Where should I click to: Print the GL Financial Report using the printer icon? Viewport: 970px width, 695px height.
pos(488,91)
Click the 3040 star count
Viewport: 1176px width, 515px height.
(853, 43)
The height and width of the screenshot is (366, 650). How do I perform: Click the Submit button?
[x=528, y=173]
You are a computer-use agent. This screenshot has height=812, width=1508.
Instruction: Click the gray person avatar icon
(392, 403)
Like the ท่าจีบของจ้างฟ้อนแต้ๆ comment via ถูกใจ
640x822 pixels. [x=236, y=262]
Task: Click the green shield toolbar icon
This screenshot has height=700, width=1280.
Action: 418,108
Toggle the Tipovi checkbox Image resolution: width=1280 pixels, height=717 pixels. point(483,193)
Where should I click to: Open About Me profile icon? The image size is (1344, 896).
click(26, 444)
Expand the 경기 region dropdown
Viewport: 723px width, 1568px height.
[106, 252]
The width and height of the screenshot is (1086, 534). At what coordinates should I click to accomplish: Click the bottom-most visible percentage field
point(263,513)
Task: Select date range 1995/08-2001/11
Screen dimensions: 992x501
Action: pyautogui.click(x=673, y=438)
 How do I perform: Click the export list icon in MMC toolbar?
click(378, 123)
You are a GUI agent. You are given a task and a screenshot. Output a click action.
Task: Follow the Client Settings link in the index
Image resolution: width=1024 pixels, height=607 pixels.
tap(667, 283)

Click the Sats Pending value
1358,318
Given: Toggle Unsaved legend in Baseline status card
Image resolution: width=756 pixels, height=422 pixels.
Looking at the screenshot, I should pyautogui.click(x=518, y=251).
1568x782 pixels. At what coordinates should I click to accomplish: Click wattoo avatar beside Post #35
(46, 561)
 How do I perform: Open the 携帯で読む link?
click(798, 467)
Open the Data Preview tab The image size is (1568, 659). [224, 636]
+ + + + + + +
_WORK INSTRUCTION_.
Would you please repeat the entire listing above exactly?

_ANSWER BOX_.
Where should I click to: Print the GL Financial Report using the printer icon? Viewport: 970px width, 695px height.
pos(488,91)
Click the 3040 star count
Viewport: 1176px width, 515px height.
(853, 43)
The height and width of the screenshot is (366, 650). How do I perform: Click the Submit button?
[x=528, y=173]
You are a computer-use agent. This screenshot has height=812, width=1508.
Instruction: Click the gray person avatar icon
(392, 403)
Like the ท่าจีบของจ้างฟ้อนแต้ๆ comment via ถูกใจ
640x822 pixels. [x=236, y=262]
Task: Click the green shield toolbar icon
This screenshot has height=700, width=1280.
Action: 418,108
Toggle the Tipovi checkbox Image resolution: width=1280 pixels, height=717 pixels. point(483,193)
Where should I click to: Open About Me profile icon? The image size is (1344, 896).
click(26, 444)
Expand the 경기 region dropdown
Viewport: 723px width, 1568px height.
[106, 252]
The width and height of the screenshot is (1086, 534). At what coordinates should I click to accomplish: Click the bottom-most visible percentage field
point(263,513)
Task: Select date range 1995/08-2001/11
Screen dimensions: 992x501
Action: pyautogui.click(x=673, y=438)
 How do I perform: Click the export list icon in MMC toolbar?
click(378, 123)
You are a GUI agent. You are given a task and a screenshot. Output a click action.
Task: Follow the Client Settings link in the index
Image resolution: width=1024 pixels, height=607 pixels.
tap(667, 283)

Click the Sats Pending value
1358,318
Given: Toggle Unsaved legend in Baseline status card
Image resolution: width=756 pixels, height=422 pixels.
Looking at the screenshot, I should pyautogui.click(x=518, y=251).
1568x782 pixels. At what coordinates should I click to accomplish: Click wattoo avatar beside Post #35
(46, 561)
 How do I perform: Open the 携帯で読む link?
click(798, 467)
Open the Data Preview tab The image size is (1568, 659). [224, 636]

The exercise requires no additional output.